# Drift Cutter Mod



## Chuck2 (Feb 7, 2014)

I can't seem to find a thread I once read about how to make drift cutters usable without needing any tools. Anyone know where it might be?


----------



## bwdbrn1 (Nov 24, 2010)

This isn't the one you were thinking of, but Ken05 just started this one this morning. There's mention of using chain saw bars that you don't have to drill.

http://www.snowblowerforum.com/forum/ariens-snowblowers/45601-drift-cutter-bars.html


----------



## bkwudz (Jan 14, 2013)

Grab a couple of the Areins ones. very slick design, can put them up or down with no tools and gloves on in about 30 seconds a side


----------



## Tachead (Feb 19, 2015)

bkwudz said:


> Grab a couple of the Areins ones. very slick design, can put them up or down with no tools and gloves on in about 30 seconds a side


+1 

Plus, they are $20-30 and match the machine perfectly. Making them would be a waste of time imo.


----------



## Kiss4aFrog (Nov 3, 2013)

I made my own and used stainless fasteners and I like them more than "store bought", cheaper too.


----------



## Geno (Nov 29, 2011)

Made my own as well- Very useful thing to add. But.. I'm going to change mine so they either pivot back or get slotted to drop down and back. Unless you use every few days (not happening here in Wi.) I find myself bumping into them when walking by the blower. catch my coat. I want them so they will be easy to just put in place within a minute or two just when ready to use. Mine are made with 1/8" x 2" flat steel. P.S. as others said- they do help in deep snow.


----------



## PixMan (Feb 14, 2015)

I plan on making my own for both of my Ariens machines because I have a fair amount of 1/2" x 1-1/2" 6061-T651 aluminum stock, an Alliant/Prototrak CNC milling machine, a pair of Kurt 6" vises, lots of tooling and love to carve up metal!

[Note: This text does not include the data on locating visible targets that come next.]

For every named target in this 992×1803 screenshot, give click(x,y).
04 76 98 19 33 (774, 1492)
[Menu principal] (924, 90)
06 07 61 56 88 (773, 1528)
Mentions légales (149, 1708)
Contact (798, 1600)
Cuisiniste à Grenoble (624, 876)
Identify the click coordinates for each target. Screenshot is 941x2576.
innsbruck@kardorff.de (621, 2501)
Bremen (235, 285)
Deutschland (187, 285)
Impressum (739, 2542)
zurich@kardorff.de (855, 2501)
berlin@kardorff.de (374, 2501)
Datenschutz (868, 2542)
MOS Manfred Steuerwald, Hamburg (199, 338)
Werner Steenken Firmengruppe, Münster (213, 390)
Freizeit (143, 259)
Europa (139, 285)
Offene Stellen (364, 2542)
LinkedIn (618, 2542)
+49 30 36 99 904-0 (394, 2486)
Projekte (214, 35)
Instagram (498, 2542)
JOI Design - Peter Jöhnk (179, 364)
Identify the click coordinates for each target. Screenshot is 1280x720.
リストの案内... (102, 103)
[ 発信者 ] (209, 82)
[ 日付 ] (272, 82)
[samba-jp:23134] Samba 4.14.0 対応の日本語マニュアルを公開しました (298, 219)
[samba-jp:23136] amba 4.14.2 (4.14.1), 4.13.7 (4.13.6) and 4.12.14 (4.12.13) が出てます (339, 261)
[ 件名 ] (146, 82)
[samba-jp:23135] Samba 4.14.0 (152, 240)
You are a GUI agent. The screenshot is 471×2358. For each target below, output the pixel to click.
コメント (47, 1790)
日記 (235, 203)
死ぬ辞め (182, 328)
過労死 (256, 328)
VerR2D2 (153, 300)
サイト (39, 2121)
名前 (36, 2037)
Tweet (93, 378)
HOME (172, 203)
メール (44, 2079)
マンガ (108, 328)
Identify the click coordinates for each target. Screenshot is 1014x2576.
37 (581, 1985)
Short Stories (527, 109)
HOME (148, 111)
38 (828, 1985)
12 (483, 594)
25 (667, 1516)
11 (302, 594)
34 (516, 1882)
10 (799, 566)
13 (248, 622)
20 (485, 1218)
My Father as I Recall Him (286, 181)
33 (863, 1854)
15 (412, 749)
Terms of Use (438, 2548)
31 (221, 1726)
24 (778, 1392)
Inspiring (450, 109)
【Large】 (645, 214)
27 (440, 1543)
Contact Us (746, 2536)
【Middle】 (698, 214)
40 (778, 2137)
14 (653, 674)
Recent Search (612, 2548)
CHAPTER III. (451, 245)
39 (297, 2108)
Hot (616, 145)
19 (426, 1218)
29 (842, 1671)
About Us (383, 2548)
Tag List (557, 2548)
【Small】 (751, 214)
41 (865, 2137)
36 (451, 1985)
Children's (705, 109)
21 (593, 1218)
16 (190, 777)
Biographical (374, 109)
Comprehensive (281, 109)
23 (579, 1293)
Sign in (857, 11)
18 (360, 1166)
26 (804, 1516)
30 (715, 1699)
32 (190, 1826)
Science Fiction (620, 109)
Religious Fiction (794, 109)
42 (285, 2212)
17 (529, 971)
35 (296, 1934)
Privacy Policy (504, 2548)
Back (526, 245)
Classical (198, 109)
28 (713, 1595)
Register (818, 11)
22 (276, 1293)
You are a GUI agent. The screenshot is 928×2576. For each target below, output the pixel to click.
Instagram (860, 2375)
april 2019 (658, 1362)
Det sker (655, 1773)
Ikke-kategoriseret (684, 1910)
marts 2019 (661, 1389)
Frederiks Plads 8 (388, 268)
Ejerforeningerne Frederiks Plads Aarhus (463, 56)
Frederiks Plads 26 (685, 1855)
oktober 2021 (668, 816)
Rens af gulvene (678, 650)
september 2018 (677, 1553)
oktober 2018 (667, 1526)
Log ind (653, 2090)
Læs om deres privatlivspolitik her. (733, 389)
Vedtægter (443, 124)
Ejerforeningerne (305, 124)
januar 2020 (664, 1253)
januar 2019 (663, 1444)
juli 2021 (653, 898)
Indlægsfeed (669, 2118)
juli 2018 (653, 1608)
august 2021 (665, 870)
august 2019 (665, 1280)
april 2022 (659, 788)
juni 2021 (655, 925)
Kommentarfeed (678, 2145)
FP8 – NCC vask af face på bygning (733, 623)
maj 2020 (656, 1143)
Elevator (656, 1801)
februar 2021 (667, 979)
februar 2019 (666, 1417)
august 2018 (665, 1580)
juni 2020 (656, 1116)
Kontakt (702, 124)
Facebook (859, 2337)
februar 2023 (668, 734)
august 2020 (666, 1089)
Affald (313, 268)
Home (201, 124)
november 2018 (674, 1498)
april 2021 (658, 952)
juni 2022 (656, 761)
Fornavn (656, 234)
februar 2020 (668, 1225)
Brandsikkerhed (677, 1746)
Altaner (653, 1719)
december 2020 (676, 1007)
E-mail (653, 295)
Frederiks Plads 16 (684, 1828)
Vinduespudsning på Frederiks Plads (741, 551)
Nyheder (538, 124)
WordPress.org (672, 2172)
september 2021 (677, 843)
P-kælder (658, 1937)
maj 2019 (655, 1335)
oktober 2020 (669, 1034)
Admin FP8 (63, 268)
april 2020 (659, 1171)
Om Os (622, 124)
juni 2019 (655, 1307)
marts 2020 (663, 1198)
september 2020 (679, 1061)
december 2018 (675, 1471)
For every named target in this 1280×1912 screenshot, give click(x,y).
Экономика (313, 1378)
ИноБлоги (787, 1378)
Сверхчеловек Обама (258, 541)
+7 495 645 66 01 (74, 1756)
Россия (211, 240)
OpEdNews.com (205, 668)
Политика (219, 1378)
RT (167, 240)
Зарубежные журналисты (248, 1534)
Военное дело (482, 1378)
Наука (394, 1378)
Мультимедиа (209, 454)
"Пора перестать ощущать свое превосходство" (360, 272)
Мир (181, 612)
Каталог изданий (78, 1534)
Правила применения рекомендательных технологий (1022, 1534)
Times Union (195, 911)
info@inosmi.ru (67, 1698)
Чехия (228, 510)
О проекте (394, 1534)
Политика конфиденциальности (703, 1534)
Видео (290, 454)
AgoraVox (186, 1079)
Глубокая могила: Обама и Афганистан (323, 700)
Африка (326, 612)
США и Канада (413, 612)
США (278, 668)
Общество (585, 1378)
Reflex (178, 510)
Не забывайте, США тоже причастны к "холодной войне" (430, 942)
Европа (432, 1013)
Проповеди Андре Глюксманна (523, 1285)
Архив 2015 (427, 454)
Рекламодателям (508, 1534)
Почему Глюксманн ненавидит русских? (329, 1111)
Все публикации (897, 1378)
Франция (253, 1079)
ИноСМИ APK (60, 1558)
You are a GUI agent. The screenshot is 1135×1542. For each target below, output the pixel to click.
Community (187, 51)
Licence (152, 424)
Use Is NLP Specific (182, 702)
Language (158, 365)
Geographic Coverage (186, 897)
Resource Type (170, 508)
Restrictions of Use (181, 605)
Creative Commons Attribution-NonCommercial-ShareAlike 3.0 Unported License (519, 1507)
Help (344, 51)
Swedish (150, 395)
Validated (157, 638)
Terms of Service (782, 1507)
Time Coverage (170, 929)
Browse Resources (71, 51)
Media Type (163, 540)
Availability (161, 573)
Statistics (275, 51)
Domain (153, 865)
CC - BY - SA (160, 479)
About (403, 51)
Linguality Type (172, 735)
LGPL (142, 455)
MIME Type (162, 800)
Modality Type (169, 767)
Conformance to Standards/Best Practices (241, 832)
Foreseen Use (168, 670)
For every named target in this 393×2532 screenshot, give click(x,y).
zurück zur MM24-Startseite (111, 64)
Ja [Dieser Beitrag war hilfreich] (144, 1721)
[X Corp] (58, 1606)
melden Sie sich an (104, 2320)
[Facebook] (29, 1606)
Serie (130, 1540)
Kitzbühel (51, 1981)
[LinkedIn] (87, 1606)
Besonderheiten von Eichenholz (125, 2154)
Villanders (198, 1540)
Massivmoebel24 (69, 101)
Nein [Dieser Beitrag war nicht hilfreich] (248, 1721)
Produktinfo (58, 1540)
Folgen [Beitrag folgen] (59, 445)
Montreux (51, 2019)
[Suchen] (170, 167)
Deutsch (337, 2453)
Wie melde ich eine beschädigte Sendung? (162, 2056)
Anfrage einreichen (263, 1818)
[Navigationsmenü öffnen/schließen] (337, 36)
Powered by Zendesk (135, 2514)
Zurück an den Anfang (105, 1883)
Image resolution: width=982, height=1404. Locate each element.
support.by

I haven't decided yet just what to use for fasteners. I want something which needs no tools to slide the drift cutters up & down and wing nuts aren't fancy enough. Whatever I use must be "low profile" so they don't stick up, yet should be able to loosen and tighten with gloves on. I may just make my own out of 316 stainless steel so they don't bind or rust.


----------



## Toro-8-2-4 (Dec 28, 2013)

How about carriage bolts with hand knobs?


----------



## Coby7 (Nov 6, 2014)

My Yamaha drift cutter design works well.


----------



## PixMan (Feb 14, 2015)

Toro-8-2-4 said:


> How about carriage bolts with hand knobs?


Thanks, but I generally go for something far more fancy than that. You have to understand that someone who is a "home shop machinist" (on top of doing it for a living) will have the tendency to make for tens or hundreds of dollars and hours of work, something you could buy for a buck or two.

I'm not quite that bad but do want something nicer here. Before I start I'm going to see if someone near me has the Ariens kit so I could get measurements of the slots and bolt pattern on the bars themselves. The goal is to come up with something a little fancier than factory, but not having any fasteners that would stick out any further than what the factory offers.

I'd love to see some detailed photos of how the factory ones are fastened onto a late model Deluxe or Platinum.


----------



## Kielbasa (Dec 21, 2013)

I like that design and I bet it works really well. I think the key to that design is the horizontal cross member, but does the snow continue to fall over the front of the bucket, or does it just drop straight down in front of the bucket? 



Coby7 said:


> My Yamaha drift cutteer design works well.


----------



## Kielbasa (Dec 21, 2013)

Kiss,
Tilt those drift bars down to follow the angle of the rear portion of the bucket. I have found that following that angle is the best where it knocks the snow down sooner and the snow falls more in front of the bucket rather then on to the bucket. 




Kiss4aFrog said:


> I made my own and used stainless fasteners and I like them more than "store bought", cheaper too.


----------



## 1894 (Dec 16, 2014)

PixMan said:


> Thanks, but I generally go for something far more fancy than that. You have to understand that someone who is a "home shop machinist" (on top of doing it for a living) will have the tendency to make for tens or hundreds of dollars and hours of work, something you could buy for a buck or two.
> 
> I'm not quite that bad but do want something nicer here. Before I start I'm going to see if someone near me has the Ariens kit so I could get measurements of the slots and bolt pattern on the bars themselves. The goal is to come up with something a little fancier than factory, but not having any fasteners that would stick out any further than what the factory offers.
> 
> I'd love to see some detailed photos of how the factory ones are fastened onto a late model Deluxe or Platinum.



Maybe you could make a set of quick release cam clamps instead of the wing nuts to hold the sliding extension in place ?
like these ?

Cam Clamps - Rockler Woodworking Tools


----------



## PixMan (Feb 14, 2015)

That's exactly what I was thinking to _make_ is cam clamps, if I can get the size and profile (when closed) low enough.

Great minds think alike!


----------